Exercise goal = Check each statement against the report on Covid-19 vaccination of medical staff in Yemen. Answer yes or no, and quote the words from the report that decide it: 1. The World Health Organization announced the vaccination campaign on June 15. 2. The campaign was to begin with 10,000 doses for healthcare workers. 3. Health workers report that the existing vaccines have already expired.

Source passage =
···

Houthi Authorities Still Hinder Vaccination of Medical Staff

A medical worker wearing full protective gear stands at the gate of the intensive care unit of a hospital, where coronavirus (Covid-19) patients are treated in Sanaa, Yamen, on June 15, 2020. © 2020 Hani Al-Ansi/picture-alliance/dpa/AP Images

Health workers in Houthi-controlled areas in Yemen have recently reported that they face significant barriers to obtaining vaccines, and existing vaccines may expire before they are used. By failing to take all available measures to address the Covid-19 pandemic, Houthi authorities are subjecting the country’s medical workers to unnecessary risk, which could further devastate the country’s healthcare system.

Human Rights Watch and others have previously criticized Houthi authorities’ disinformation about the pandemic and their undermining international efforts to distribute vaccines. On June 1 the World Health Organization (WHO) announced that a vaccination campaign would finally begin in Houthi-controlled areas of Yemen, starting with 10,000 doses for healthcare workers. This was a welcome step for desperate health workers battling the deadly coronavirus with little to no assistance from the authorities. But in the past month, even this small distribution has proved elusive.

···

The data =
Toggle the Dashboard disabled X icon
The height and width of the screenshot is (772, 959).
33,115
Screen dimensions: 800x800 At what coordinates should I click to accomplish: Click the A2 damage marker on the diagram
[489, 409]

···

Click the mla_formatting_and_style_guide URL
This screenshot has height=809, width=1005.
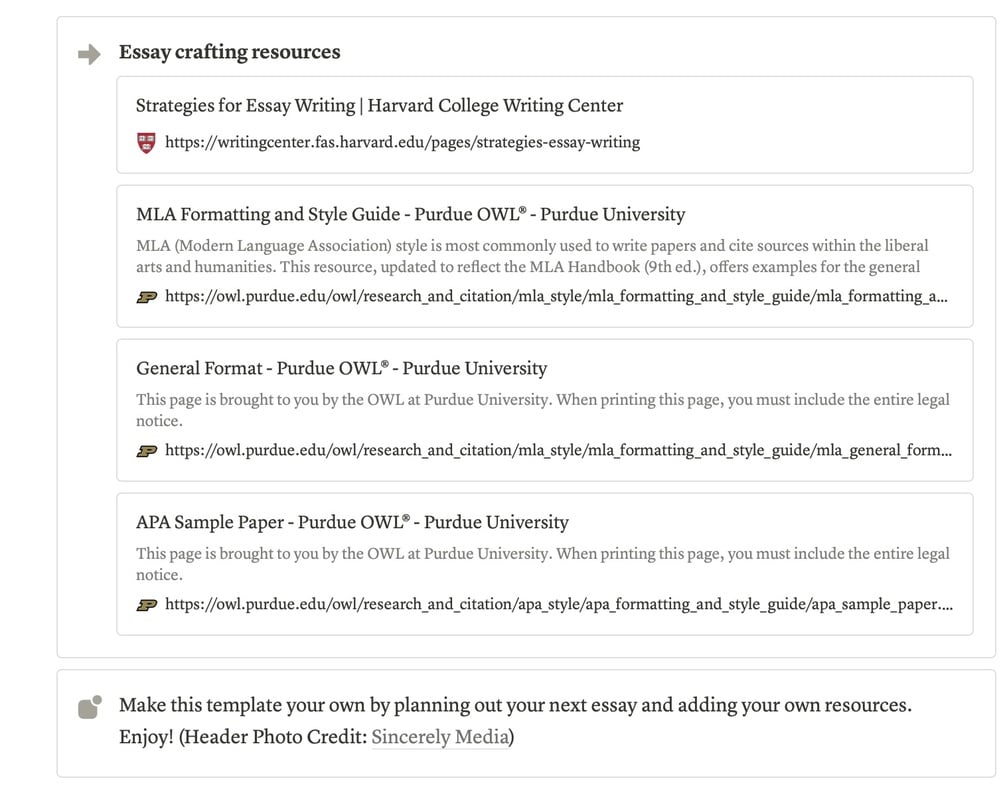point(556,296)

···

Task result =
1. No: "On June 1 the World Health Organization (WHO) announced that a vaccination campaign would finally begin"
2. Yes: "starting with 10,000 doses for healthcare workers"
3. No: "existing vaccines may expire before they are used"